About the challenge
Intellectual disability (ID) affects millions of individuals, manifesting as challenges in verbal comprehension, working memory, and processing speed. In a world of increasing complexity, those with an IQ below 70 often face significant barriers to daily independence. The goal of this hackathon is not to "fix" ID, but rather to improve function.
The Problem
Individuals with intellectual disability (ID) experience significantly higher rates of depression and anxiety than the general population. While adapted cognitive behavioral therapy (CBT) is the established intervention, outcomes vary because therapy assumes skills learned in-session will be independently practiced and retrieved during real-world distress.
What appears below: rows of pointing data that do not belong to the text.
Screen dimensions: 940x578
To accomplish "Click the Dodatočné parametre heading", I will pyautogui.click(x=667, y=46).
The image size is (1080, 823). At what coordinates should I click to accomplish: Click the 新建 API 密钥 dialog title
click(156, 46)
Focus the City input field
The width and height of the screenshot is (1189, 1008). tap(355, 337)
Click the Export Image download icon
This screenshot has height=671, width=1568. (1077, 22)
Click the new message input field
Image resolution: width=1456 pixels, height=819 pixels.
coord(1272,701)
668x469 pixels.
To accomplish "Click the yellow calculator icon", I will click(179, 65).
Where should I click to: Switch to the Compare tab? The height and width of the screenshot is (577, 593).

For those with ID, working memory limitations and difficulty with abstraction create a critical "between-session gap" where skills are learned but do not consistently transfer or endure in day to day life.
The Challenge: The Skill Reinforcer
Your mission is to design a technology-based reinforcement platform that strengthens the learning processes necessary for successfully practicing therapy skills outside of therapy sessions. You must promote:
Encoding: Clear initial learning of therapy skills.
i.e. Does the patient understand what the main therapy concept is and how it is relevant to your presenting problem?
Abstraction: Recognition of similar circumstances in which skills can be used.
For example: The patient just learned the skill of self-advocacy-oriented communication. Now, can they recognize that this skill would not only be relevant to advocacy in a medical setting, but also in a vocational setting or social setting?
Retrieval & Application: Remembering and using relevant skills
When the relevant situation presents itself in your real life, do you remember you learned a skill for this? Do you actually apply it successfully to improve the outcome?
User Profile: The Resilient Learner
Your users are adolescents and adults with mild to moderate intellectual disabilities who are also managing comorbid depression or anxiety while receiving adapted CBT. These users face:
Limited Working Memory: Difficulty holding multi-step instructions.
Concrete Thinking: Challenges with abstract concepts; they need simple, implementable instructions.
Processing Delays: Often need information repeated or delivered at a slower pace.
Required Platforms
Participants must build a functional prototype addressing two perspectives:
1. Client-Facing Tool - Required
Interactive Practice: Micro-practice sessions for CBT skills.
Supportive UI: Simple, predictable interface with visual and audio supports.
Engagement: Prompt positive reinforcement and gamified elements to encourage habituation.
Safety: Built-in coping breaks and regulation tools (e.g., guided breathing).
2. Therapist-Facing Dashboard - Bonus
Customization: Ability to assign specific modules and adjust difficulty.
Tracking: Visualization of skill mastery and identification of where learning breaks down.
Continuity: Seamless linkage between in-session content and home practice.
Key Requirements: Accessible by Design
Reading Level: All text must be at or below a 6th-grade reading level.
Multilingual: Bonus points for support in both English and Spanish for the Miami community.
Design Principles: Prioritize concrete over abstract, repetition over novelty, and reinforcement over punishment.
Judging Criteria
Function Over Condition: Does the tool solve the practical problem of skill transfer rather than just teaching abstract concepts?
Cognitive Accessibility: How well does the UI accommodate users with visual-spatial or working memory challenges?
Smart Use of AI: Is AI meaningfully simplifying complex therapeutic skills into "block-design" style instructions?
Self-Efficacy: Does the tool provide the rewards and reinforcement necessary to build user confidence?